Led by anthropologist Lee Berger, PhD, a director and research professor at the University of the Witwatersrand (Wits University) in South Africa, the researchers recently published their new findings on the Rising Star cave system.

Located near Johannesburg, the deep and hard-to-reach cave holds the fossilized remains of at least 15 Homo naledi individuals, a short and small-brained hominin species who lived between 241,000 and 335,000 years ago.

Following years of dispute with skeptics, who argued that this modern humans’ distant relative was incapable of such complex behaviors, the scientists have now published a peer-reviewed paper potentially demonstrating the opposite.

For the study, the team reexamined the alleged burial site, which they believe is the oldest known and addressed earlier criticisms. They argued that South Africa’s ‘Cradle of Humankind’ may hold some of the earliest evidence of burial practices.

The H. naledi controversy

The Rising Star cave system was discovered by in September 2013 by cavers Rick Hunter and Steve Tucker. Berger who was working with them at the time in order to identify new fossil sites, led the subsequent excavation and research. 
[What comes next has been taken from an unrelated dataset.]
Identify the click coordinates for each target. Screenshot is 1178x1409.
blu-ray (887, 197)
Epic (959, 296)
His team found numerous fossil bones belonging to what they identified as a new species and excavated over 1,550 fossil parts from the cave. In 2015, they called it Homo naledi, meaning ‘star’ in the local Sotho language.

Later that year, Berger claimed that the remains were intentionally placed in the cave, hinting the species may have engaged in deliberate burial practices.
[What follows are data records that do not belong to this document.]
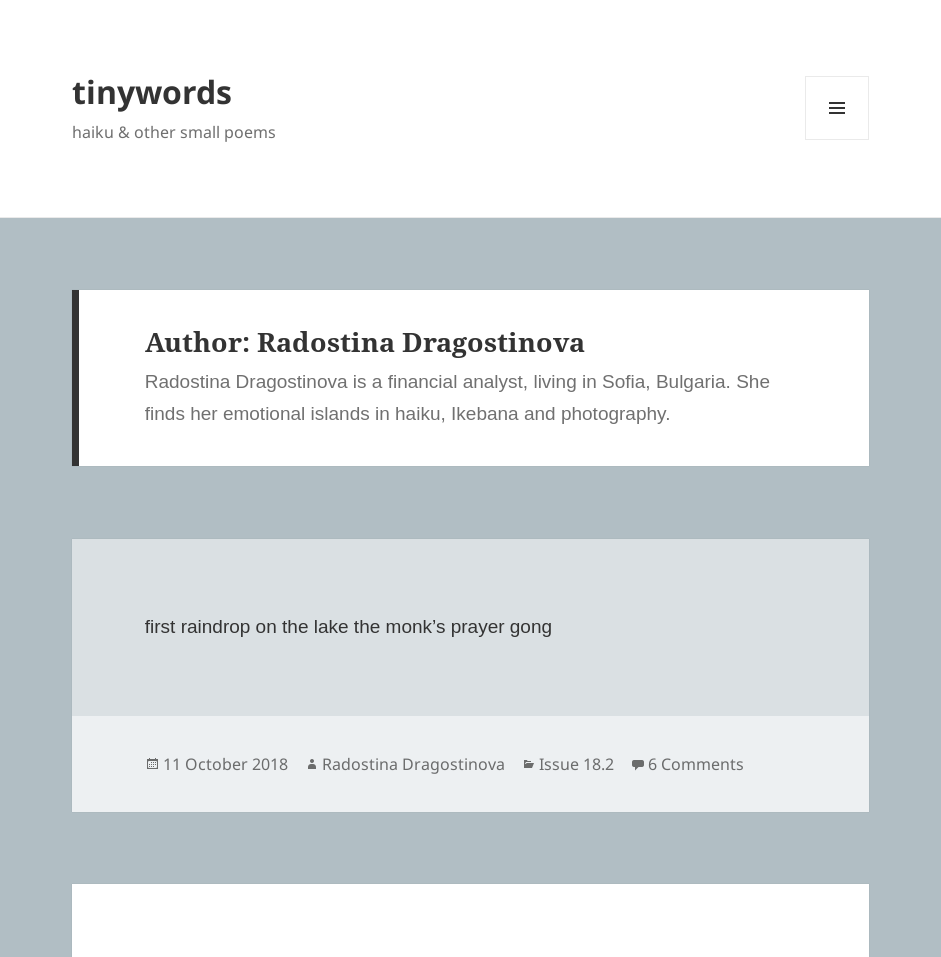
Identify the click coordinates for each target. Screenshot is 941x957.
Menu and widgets (837, 139)
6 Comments (696, 764)
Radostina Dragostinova (413, 764)
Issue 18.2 (576, 764)
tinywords (152, 91)
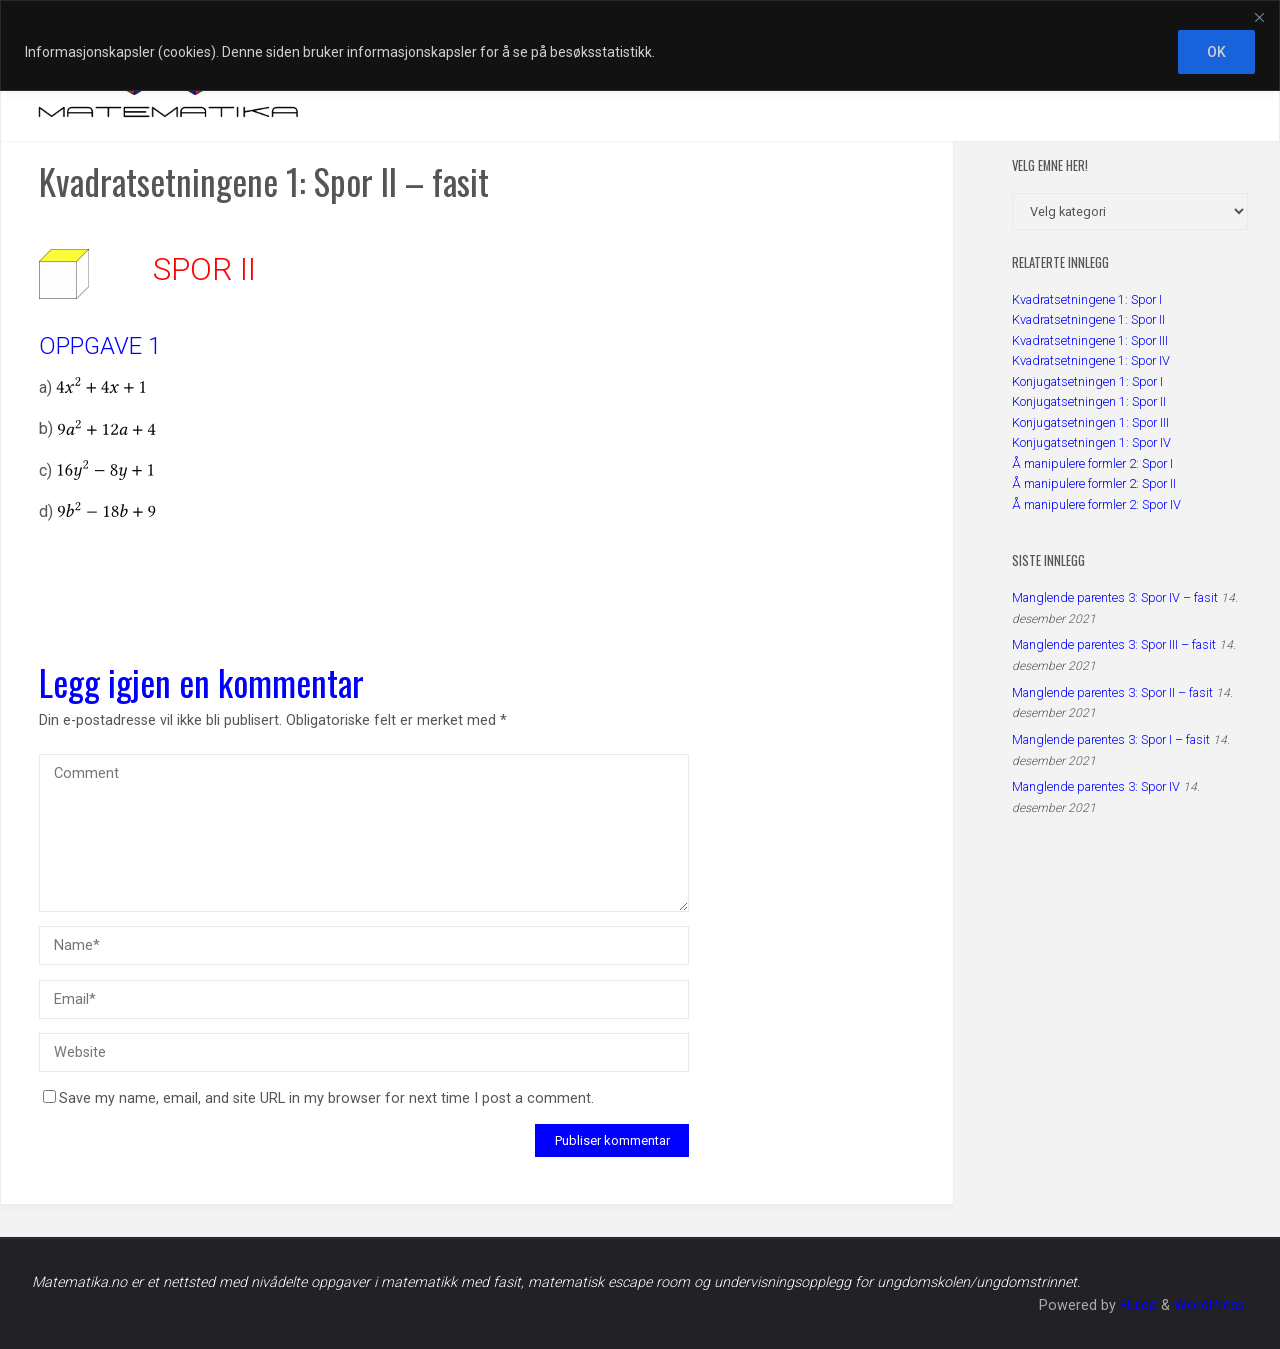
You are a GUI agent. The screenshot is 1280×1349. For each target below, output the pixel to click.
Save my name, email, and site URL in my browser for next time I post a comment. (318, 1098)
Berger based his claim on the fossils being found in narrow, pitch-dark chambers, far from natural entrances or evidence of animal activity. He also presented it in a 2023 Netflix documentary series called ‘Unknown: Cave of Bones.”

A ‘Neo’ skull of Homo naledi from the Lesedi Chamber in South Africa.
Credit: Wits University/John Hawks

However, the evidence was largely circumstantial as critics pointed to several alternative explanations. Some suggested the bodies fell through a vertical shaft or were gradually swept in by water or sediment.

In 2024, researchers led by Kimberly Foecke, PhD, an anthropologist at Virginia’s George Mason University, carried out a new analysis on the findings. They found that Berger’s conclusions are insupportable based on the available evidence.

“We see so often flashy shows with charismatic archaeologists presenting huge claims about the past, but we must hold scientists who communicate with the public accountable to the science itself and ensure that we as a field are doing good work,” Foecke said, at the time.

Now, in an bid to address ongoing criticism, Berger and his team once again put forward what they argue that the individuals were deliberately placed deep within the ‘Cradle of Humankind World Heritage Site’ cave.

Rewriting burial history

In the new paper, Berger’s team explained that the bodies became encased in sediment shortly after entering the cave system in at least three locations. This, according to the study, rules out natural causes like water or gravity.

“That approach to the evidence may have seemed conservative, but the current study suggests that it was a mistake to assume that H. naledi was not itself involved in reworking the sediments,” the team elaborated.

Skeletal fossils of the hand of Homo naledi at the Evolutionary Studies Institute at the University of the Witwatersrand, Johannesburg, South Africa.
Credit: John Hawks/University of Wisconsin-Madison

They further argued that none of the previously proposed natural processes, such as gravity, sediment slumping, downslope movement or slow accumulation, can account for the position and context of the fossil remains in the subsystem.

“Here for the first time, we have considered the hypothesis that Homo naledi was directly involved in the burial process of bodies,” the scientists continued. “This hypothesis explains many aspects of the data from these skeletal remains and sediments that were previously left unexplained.”

The peer-reviewed paper has been published in the journal eLife.